→ WHAT YOU NEED TO DO
Turn each line of the rows below into a JSON list of strings, one string per line, and leave out any blank lines.
━━ EXTRACTED ENTRIES
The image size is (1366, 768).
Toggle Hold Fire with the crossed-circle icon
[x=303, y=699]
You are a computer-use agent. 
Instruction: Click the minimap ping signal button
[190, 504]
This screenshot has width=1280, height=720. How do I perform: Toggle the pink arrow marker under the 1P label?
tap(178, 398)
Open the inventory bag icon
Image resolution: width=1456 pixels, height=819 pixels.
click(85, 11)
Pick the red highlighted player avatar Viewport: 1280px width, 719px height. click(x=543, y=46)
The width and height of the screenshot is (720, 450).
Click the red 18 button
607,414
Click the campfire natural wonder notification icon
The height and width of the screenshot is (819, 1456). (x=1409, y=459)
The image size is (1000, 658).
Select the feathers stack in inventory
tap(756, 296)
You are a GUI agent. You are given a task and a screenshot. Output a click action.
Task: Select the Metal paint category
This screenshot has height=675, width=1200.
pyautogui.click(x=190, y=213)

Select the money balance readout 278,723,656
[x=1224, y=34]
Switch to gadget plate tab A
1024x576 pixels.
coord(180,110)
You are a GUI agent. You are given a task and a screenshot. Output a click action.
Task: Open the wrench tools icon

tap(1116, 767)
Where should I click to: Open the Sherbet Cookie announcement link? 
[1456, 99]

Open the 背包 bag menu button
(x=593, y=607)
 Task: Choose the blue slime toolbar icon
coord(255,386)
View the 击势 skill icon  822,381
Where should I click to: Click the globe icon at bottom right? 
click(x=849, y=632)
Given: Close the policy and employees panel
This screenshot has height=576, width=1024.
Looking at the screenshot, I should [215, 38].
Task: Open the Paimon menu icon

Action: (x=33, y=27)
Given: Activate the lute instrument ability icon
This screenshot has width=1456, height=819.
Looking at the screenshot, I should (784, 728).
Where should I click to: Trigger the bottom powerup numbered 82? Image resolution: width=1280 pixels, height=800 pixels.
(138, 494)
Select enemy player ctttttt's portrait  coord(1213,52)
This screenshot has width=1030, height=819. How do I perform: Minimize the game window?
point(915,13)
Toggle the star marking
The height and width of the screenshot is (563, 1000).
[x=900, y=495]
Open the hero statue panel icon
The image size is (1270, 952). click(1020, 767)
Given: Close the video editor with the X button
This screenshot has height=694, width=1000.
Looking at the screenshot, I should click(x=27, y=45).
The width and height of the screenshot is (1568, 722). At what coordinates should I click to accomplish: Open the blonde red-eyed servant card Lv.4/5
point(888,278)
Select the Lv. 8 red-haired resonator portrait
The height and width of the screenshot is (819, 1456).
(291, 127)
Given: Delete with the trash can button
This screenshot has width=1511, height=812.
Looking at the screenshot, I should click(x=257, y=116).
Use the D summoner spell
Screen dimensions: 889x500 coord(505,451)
━━━━
→ FINISHED TASK
[
  "The image size is (1366, 768).",
  "Toggle Hold Fire with the crossed-circle icon",
  "[x=303, y=699]",
  "You are a computer-use agent. ",
  "Instruction: Click the minimap ping signal button",
  "[190, 504]",
  "This screenshot has width=1280, height=720. How do I perform: Toggle the pink arrow marker under the 1P label?",
  "tap(178, 398)",
  "Open the inventory bag icon",
  "Image resolution: width=1456 pixels, height=819 pixels.",
  "click(85, 11)",
  "Pick the red highlighted player avatar Viewport: 1280px width, 719px height. click(x=543, y=46)",
  "The width and height of the screenshot is (720, 450).",
  "Click the red 18 button",
  "607,414",
  "Click the campfire natural wonder notification icon",
  "The height and width of the screenshot is (819, 1456). (x=1409, y=459)",
  "The image size is (1000, 658).",
  "Select the feathers stack in inventory",
  "tap(756, 296)",
  "You are a GUI agent. You are given a task and a screenshot. Output a click action.",
  "Task: Select the Metal paint category",
  "This screenshot has height=675, width=1200.",
  "pyautogui.click(x=190, y=213)",
  "Select the money balance readout 278,723,656",
  "[x=1224, y=34]",
  "Switch to gadget plate tab A",
  "1024x576 pixels.",
  "coord(180,110)",
  "You are a GUI agent. You are given a task and a screenshot. Output a click action.",
  "Task: Open the wrench tools icon",
  "tap(1116, 767)",
  "Where should I click to: Open the Sherbet Cookie announcement link? ",
  "[1456, 99]",
  "Open the 背包 bag menu button",
  "(x=593, y=607)",
  " Task: Choose the blue slime toolbar icon",
  "coord(255,386)",
  "View the 击势 skill icon  822,381",
  "Where should I click to: Click the globe icon at bottom right? ",
  "click(x=849, y=632)",
  "Given: Close the policy and employees panel",
  "This screenshot has height=576, width=1024.",
  "Looking at the screenshot, I should [215, 38].",
  "Task: Open the Paimon menu icon",
  "Action: (x=33, y=27)",
  "Given: Activate the lute instrument ability icon",
  "This screenshot has width=1456, height=819.",
  "Looking at the screenshot, I should (784, 728).",
  "Where should I click to: Trigger the bottom powerup numbered 82? Image resolution: width=1280 pixels, height=800 pixels.",
  "(138, 494)",
  "Select enemy player ctttttt's portrait  coord(1213,52)",
  "This screenshot has width=1030, height=819. How do I perform: Minimize the game window?",
  "point(915,13)",
  "Toggle the star marking",
  "The height and width of the screenshot is (563, 1000).",
  "[x=900, y=495]",
  "Open the hero statue panel icon",
  "The image size is (1270, 952). click(1020, 767)",
  "Given: Close the video editor with the X button",
  "This screenshot has height=694, width=1000.",
  "Looking at the screenshot, I should click(x=27, y=45).",
  "The width and height of the screenshot is (1568, 722). At what coordinates should I click to accomplish: Open the blonde red-eyed servant card Lv.4/5",
  "point(888,278)",
  "Select the Lv. 8 red-haired resonator portrait",
  "The height and width of the screenshot is (819, 1456).",
  "(291, 127)",
  "Given: Delete with the trash can button",
  "This screenshot has width=1511, height=812.",
  "Looking at the screenshot, I should click(x=257, y=116).",
  "Use the D summoner spell",
  "Screen dimensions: 889x500 coord(505,451)"
]